(Beginning of Task material)

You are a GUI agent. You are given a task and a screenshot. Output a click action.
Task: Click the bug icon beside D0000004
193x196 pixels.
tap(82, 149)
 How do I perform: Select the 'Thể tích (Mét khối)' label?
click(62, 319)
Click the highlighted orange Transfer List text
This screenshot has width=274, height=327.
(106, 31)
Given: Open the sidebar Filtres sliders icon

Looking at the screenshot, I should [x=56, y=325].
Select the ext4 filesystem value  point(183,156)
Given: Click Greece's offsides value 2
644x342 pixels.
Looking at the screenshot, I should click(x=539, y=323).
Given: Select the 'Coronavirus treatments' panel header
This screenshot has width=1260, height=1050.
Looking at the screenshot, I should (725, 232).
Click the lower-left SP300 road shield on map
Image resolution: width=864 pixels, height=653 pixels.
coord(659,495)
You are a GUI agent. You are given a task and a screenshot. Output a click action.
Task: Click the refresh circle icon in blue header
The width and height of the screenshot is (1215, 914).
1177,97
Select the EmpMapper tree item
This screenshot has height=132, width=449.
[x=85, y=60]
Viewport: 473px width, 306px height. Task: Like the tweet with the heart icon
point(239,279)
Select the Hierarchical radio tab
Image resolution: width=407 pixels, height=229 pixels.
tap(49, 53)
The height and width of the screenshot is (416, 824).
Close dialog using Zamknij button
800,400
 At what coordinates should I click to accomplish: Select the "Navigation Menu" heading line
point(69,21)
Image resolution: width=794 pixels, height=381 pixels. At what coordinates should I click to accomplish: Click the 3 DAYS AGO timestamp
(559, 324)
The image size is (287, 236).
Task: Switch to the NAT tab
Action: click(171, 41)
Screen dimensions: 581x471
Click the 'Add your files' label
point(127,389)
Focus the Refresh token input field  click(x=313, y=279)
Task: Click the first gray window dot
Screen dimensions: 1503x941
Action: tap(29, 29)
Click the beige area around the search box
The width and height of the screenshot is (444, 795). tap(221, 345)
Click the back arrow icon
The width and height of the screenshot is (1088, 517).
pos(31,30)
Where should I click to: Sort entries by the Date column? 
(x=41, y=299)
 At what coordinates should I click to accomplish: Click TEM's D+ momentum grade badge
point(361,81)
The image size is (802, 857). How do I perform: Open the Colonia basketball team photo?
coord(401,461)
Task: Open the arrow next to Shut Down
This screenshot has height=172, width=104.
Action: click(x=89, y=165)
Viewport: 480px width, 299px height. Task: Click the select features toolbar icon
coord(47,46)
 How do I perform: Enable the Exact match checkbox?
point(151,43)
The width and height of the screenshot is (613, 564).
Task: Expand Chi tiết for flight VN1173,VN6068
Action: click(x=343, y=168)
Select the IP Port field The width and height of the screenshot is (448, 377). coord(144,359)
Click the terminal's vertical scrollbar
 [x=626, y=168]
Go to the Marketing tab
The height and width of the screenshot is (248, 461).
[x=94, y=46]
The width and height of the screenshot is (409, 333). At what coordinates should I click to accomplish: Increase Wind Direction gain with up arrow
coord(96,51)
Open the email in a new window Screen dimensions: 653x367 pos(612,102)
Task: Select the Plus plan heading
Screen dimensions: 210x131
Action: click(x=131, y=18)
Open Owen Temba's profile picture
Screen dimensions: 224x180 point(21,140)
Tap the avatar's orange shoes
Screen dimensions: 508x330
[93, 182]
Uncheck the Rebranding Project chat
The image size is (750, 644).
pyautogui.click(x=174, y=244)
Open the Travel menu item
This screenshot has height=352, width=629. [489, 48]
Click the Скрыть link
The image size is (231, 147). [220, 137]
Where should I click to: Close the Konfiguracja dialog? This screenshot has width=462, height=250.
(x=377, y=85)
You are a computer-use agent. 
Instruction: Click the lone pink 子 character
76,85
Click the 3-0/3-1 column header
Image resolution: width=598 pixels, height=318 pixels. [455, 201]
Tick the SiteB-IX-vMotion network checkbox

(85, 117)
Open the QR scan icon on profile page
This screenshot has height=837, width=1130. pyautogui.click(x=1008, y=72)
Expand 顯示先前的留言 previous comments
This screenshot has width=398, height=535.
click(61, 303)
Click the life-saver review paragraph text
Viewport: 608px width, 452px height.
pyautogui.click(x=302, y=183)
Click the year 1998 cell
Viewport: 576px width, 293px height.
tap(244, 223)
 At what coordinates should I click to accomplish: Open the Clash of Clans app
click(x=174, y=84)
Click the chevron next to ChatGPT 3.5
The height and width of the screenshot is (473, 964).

(End of Task material)

#### Exercise directions
An exact repetition of all the records above is required.

#### Response to this task
You are a GUI agent. You are given a task and a screenshot. Output a click action.
Task: Click the bug icon beside D0000004
193x196 pixels.
tap(82, 149)
 How do I perform: Select the 'Thể tích (Mét khối)' label?
click(62, 319)
Click the highlighted orange Transfer List text
This screenshot has width=274, height=327.
(106, 31)
Given: Open the sidebar Filtres sliders icon

Looking at the screenshot, I should [x=56, y=325].
Select the ext4 filesystem value  point(183,156)
Given: Click Greece's offsides value 2
644x342 pixels.
Looking at the screenshot, I should click(x=539, y=323).
Given: Select the 'Coronavirus treatments' panel header
This screenshot has width=1260, height=1050.
Looking at the screenshot, I should (725, 232).
Click the lower-left SP300 road shield on map
Image resolution: width=864 pixels, height=653 pixels.
coord(659,495)
You are a GUI agent. You are given a task and a screenshot. Output a click action.
Task: Click the refresh circle icon in blue header
The width and height of the screenshot is (1215, 914).
1177,97
Select the EmpMapper tree item
This screenshot has height=132, width=449.
[x=85, y=60]
Viewport: 473px width, 306px height. Task: Like the tweet with the heart icon
point(239,279)
Select the Hierarchical radio tab
Image resolution: width=407 pixels, height=229 pixels.
tap(49, 53)
The height and width of the screenshot is (416, 824).
Close dialog using Zamknij button
800,400
 At what coordinates should I click to accomplish: Select the "Navigation Menu" heading line
point(69,21)
Image resolution: width=794 pixels, height=381 pixels. At what coordinates should I click to accomplish: Click the 3 DAYS AGO timestamp
(559, 324)
The image size is (287, 236).
Task: Switch to the NAT tab
Action: click(171, 41)
Screen dimensions: 581x471
Click the 'Add your files' label
point(127,389)
Focus the Refresh token input field  click(x=313, y=279)
Task: Click the first gray window dot
Screen dimensions: 1503x941
Action: tap(29, 29)
Click the beige area around the search box
The width and height of the screenshot is (444, 795). tap(221, 345)
Click the back arrow icon
The width and height of the screenshot is (1088, 517).
pos(31,30)
Where should I click to: Sort entries by the Date column? 
(x=41, y=299)
 At what coordinates should I click to accomplish: Click TEM's D+ momentum grade badge
point(361,81)
The image size is (802, 857). How do I perform: Open the Colonia basketball team photo?
coord(401,461)
Task: Open the arrow next to Shut Down
This screenshot has height=172, width=104.
Action: click(x=89, y=165)
Viewport: 480px width, 299px height. Task: Click the select features toolbar icon
coord(47,46)
 How do I perform: Enable the Exact match checkbox?
point(151,43)
The width and height of the screenshot is (613, 564).
Task: Expand Chi tiết for flight VN1173,VN6068
Action: click(x=343, y=168)
Select the IP Port field The width and height of the screenshot is (448, 377). coord(144,359)
Click the terminal's vertical scrollbar
 [x=626, y=168]
Go to the Marketing tab
The height and width of the screenshot is (248, 461).
[x=94, y=46]
The width and height of the screenshot is (409, 333). At what coordinates should I click to accomplish: Increase Wind Direction gain with up arrow
coord(96,51)
Open the email in a new window Screen dimensions: 653x367 pos(612,102)
Task: Select the Plus plan heading
Screen dimensions: 210x131
Action: click(x=131, y=18)
Open Owen Temba's profile picture
Screen dimensions: 224x180 point(21,140)
Tap the avatar's orange shoes
Screen dimensions: 508x330
[93, 182]
Uncheck the Rebranding Project chat
The image size is (750, 644).
pyautogui.click(x=174, y=244)
Open the Travel menu item
This screenshot has height=352, width=629. [489, 48]
Click the Скрыть link
The image size is (231, 147). [220, 137]
Where should I click to: Close the Konfiguracja dialog? This screenshot has width=462, height=250.
(x=377, y=85)
You are a computer-use agent. 
Instruction: Click the lone pink 子 character
76,85
Click the 3-0/3-1 column header
Image resolution: width=598 pixels, height=318 pixels. [455, 201]
Tick the SiteB-IX-vMotion network checkbox

(85, 117)
Open the QR scan icon on profile page
This screenshot has height=837, width=1130. pyautogui.click(x=1008, y=72)
Expand 顯示先前的留言 previous comments
This screenshot has width=398, height=535.
click(61, 303)
Click the life-saver review paragraph text
Viewport: 608px width, 452px height.
pyautogui.click(x=302, y=183)
Click the year 1998 cell
Viewport: 576px width, 293px height.
tap(244, 223)
 At what coordinates should I click to accomplish: Open the Clash of Clans app
click(x=174, y=84)
Click the chevron next to ChatGPT 3.5
The height and width of the screenshot is (473, 964).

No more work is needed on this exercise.